[Begin DATA EXTRACT]
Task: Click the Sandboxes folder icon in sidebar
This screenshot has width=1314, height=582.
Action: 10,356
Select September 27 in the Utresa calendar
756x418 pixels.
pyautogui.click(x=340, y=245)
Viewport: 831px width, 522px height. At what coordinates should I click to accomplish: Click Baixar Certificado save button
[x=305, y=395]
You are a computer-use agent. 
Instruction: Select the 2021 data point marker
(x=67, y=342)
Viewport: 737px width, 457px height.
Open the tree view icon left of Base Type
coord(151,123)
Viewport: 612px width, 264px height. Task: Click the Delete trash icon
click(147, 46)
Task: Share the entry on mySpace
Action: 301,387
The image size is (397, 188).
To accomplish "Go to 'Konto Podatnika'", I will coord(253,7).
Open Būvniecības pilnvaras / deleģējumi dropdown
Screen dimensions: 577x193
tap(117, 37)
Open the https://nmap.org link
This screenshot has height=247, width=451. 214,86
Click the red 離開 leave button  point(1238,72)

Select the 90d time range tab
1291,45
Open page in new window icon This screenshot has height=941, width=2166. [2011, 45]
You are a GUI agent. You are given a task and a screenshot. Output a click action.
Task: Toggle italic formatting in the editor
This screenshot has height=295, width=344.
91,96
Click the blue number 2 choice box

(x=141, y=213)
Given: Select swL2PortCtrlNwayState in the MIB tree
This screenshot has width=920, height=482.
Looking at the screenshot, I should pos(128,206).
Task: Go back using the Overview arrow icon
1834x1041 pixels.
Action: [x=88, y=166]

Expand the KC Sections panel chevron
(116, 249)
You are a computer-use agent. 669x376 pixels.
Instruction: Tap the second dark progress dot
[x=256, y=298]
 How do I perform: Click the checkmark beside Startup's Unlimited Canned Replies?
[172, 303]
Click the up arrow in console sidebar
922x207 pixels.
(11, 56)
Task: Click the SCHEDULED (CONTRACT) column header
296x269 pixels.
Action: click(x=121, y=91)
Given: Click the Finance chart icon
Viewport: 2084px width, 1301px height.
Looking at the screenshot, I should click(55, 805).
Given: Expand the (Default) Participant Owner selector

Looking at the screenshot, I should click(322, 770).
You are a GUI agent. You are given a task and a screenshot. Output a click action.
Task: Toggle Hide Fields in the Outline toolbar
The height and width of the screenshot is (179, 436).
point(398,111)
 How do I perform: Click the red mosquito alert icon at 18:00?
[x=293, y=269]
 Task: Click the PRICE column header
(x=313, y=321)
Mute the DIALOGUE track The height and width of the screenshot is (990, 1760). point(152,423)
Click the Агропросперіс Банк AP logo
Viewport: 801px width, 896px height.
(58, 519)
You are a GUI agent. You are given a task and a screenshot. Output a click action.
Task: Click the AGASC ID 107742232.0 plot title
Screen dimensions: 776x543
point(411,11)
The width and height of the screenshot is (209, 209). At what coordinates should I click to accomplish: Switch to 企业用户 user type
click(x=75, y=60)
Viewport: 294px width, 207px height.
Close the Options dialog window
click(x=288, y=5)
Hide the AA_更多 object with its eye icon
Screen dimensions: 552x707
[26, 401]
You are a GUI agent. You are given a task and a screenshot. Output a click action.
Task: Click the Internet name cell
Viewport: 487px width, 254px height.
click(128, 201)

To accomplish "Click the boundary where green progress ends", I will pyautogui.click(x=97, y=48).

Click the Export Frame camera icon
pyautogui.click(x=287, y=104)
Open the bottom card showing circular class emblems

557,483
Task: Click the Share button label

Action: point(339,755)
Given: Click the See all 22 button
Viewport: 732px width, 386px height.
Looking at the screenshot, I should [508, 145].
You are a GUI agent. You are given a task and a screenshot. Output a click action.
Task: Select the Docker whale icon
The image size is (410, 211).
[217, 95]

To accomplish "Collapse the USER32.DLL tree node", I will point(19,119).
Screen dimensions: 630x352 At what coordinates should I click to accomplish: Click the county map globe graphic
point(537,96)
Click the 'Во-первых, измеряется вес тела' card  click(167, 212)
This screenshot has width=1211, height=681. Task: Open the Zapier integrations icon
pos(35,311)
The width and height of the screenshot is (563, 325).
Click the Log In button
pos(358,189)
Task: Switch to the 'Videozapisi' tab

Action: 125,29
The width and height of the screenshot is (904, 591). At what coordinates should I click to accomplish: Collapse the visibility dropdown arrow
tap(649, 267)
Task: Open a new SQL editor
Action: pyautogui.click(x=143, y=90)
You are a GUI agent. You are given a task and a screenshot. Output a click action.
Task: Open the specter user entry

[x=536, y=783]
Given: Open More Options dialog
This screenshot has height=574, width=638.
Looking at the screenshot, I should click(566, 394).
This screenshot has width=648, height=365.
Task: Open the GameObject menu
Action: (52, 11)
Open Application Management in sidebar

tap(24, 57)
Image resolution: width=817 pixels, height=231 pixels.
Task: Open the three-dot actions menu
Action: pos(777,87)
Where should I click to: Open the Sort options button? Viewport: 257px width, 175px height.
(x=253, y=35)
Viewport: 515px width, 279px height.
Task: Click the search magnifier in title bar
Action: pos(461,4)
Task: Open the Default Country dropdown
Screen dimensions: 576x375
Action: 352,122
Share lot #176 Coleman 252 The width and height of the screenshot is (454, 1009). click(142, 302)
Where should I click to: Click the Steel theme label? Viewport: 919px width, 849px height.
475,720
[End DATA EXTRACT]
** EXERCISE OBJECTIVE **
Return the lines above exactly as they appear.

** FULL OUTPUT **
Task: Click the Sandboxes folder icon in sidebar
This screenshot has width=1314, height=582.
Action: 10,356
Select September 27 in the Utresa calendar
756x418 pixels.
pyautogui.click(x=340, y=245)
Viewport: 831px width, 522px height. At what coordinates should I click to accomplish: Click Baixar Certificado save button
[x=305, y=395]
You are a computer-use agent. 
Instruction: Select the 2021 data point marker
(x=67, y=342)
Viewport: 737px width, 457px height.
Open the tree view icon left of Base Type
coord(151,123)
Viewport: 612px width, 264px height. Task: Click the Delete trash icon
click(147, 46)
Task: Share the entry on mySpace
Action: 301,387
The image size is (397, 188).
To accomplish "Go to 'Konto Podatnika'", I will coord(253,7).
Open Būvniecības pilnvaras / deleģējumi dropdown
Screen dimensions: 577x193
tap(117, 37)
Open the https://nmap.org link
This screenshot has height=247, width=451. 214,86
Click the red 離開 leave button  point(1238,72)

Select the 90d time range tab
1291,45
Open page in new window icon This screenshot has height=941, width=2166. [2011, 45]
You are a GUI agent. You are given a task and a screenshot. Output a click action.
Task: Toggle italic formatting in the editor
This screenshot has height=295, width=344.
91,96
Click the blue number 2 choice box

(x=141, y=213)
Given: Select swL2PortCtrlNwayState in the MIB tree
This screenshot has width=920, height=482.
Looking at the screenshot, I should pos(128,206).
Task: Go back using the Overview arrow icon
1834x1041 pixels.
Action: [x=88, y=166]

Expand the KC Sections panel chevron
(116, 249)
You are a computer-use agent. 669x376 pixels.
Instruction: Tap the second dark progress dot
[x=256, y=298]
 How do I perform: Click the checkmark beside Startup's Unlimited Canned Replies?
[172, 303]
Click the up arrow in console sidebar
922x207 pixels.
(11, 56)
Task: Click the SCHEDULED (CONTRACT) column header
296x269 pixels.
Action: click(x=121, y=91)
Given: Click the Finance chart icon
Viewport: 2084px width, 1301px height.
Looking at the screenshot, I should click(55, 805).
Given: Expand the (Default) Participant Owner selector

Looking at the screenshot, I should click(322, 770).
You are a GUI agent. You are given a task and a screenshot. Output a click action.
Task: Toggle Hide Fields in the Outline toolbar
The height and width of the screenshot is (179, 436).
point(398,111)
 How do I perform: Click the red mosquito alert icon at 18:00?
[x=293, y=269]
 Task: Click the PRICE column header
(x=313, y=321)
Mute the DIALOGUE track The height and width of the screenshot is (990, 1760). point(152,423)
Click the Агропросперіс Банк AP logo
Viewport: 801px width, 896px height.
(58, 519)
You are a GUI agent. You are given a task and a screenshot. Output a click action.
Task: Click the AGASC ID 107742232.0 plot title
Screen dimensions: 776x543
point(411,11)
The width and height of the screenshot is (209, 209). At what coordinates should I click to accomplish: Switch to 企业用户 user type
click(x=75, y=60)
Viewport: 294px width, 207px height.
Close the Options dialog window
click(x=288, y=5)
Hide the AA_更多 object with its eye icon
Screen dimensions: 552x707
[26, 401]
You are a GUI agent. You are given a task and a screenshot. Output a click action.
Task: Click the Internet name cell
Viewport: 487px width, 254px height.
click(128, 201)

To accomplish "Click the boundary where green progress ends", I will pyautogui.click(x=97, y=48).

Click the Export Frame camera icon
pyautogui.click(x=287, y=104)
Open the bottom card showing circular class emblems

557,483
Task: Click the Share button label

Action: point(339,755)
Given: Click the See all 22 button
Viewport: 732px width, 386px height.
Looking at the screenshot, I should [508, 145].
You are a GUI agent. You are given a task and a screenshot. Output a click action.
Task: Select the Docker whale icon
The image size is (410, 211).
[217, 95]

To accomplish "Collapse the USER32.DLL tree node", I will point(19,119).
Screen dimensions: 630x352 At what coordinates should I click to accomplish: Click the county map globe graphic
point(537,96)
Click the 'Во-первых, измеряется вес тела' card  click(167, 212)
This screenshot has width=1211, height=681. Task: Open the Zapier integrations icon
pos(35,311)
The width and height of the screenshot is (563, 325).
Click the Log In button
pos(358,189)
Task: Switch to the 'Videozapisi' tab

Action: 125,29
The width and height of the screenshot is (904, 591). At what coordinates should I click to accomplish: Collapse the visibility dropdown arrow
tap(649, 267)
Task: Open a new SQL editor
Action: pyautogui.click(x=143, y=90)
You are a GUI agent. You are given a task and a screenshot. Output a click action.
Task: Open the specter user entry

[x=536, y=783]
Given: Open More Options dialog
This screenshot has height=574, width=638.
Looking at the screenshot, I should click(566, 394).
This screenshot has width=648, height=365.
Task: Open the GameObject menu
Action: (52, 11)
Open Application Management in sidebar

tap(24, 57)
Image resolution: width=817 pixels, height=231 pixels.
Task: Open the three-dot actions menu
Action: pos(777,87)
Where should I click to: Open the Sort options button? Viewport: 257px width, 175px height.
(x=253, y=35)
Viewport: 515px width, 279px height.
Task: Click the search magnifier in title bar
Action: pos(461,4)
Task: Open the Default Country dropdown
Screen dimensions: 576x375
Action: 352,122
Share lot #176 Coleman 252 The width and height of the screenshot is (454, 1009). click(142, 302)
Where should I click to: Click the Steel theme label? Viewport: 919px width, 849px height.
475,720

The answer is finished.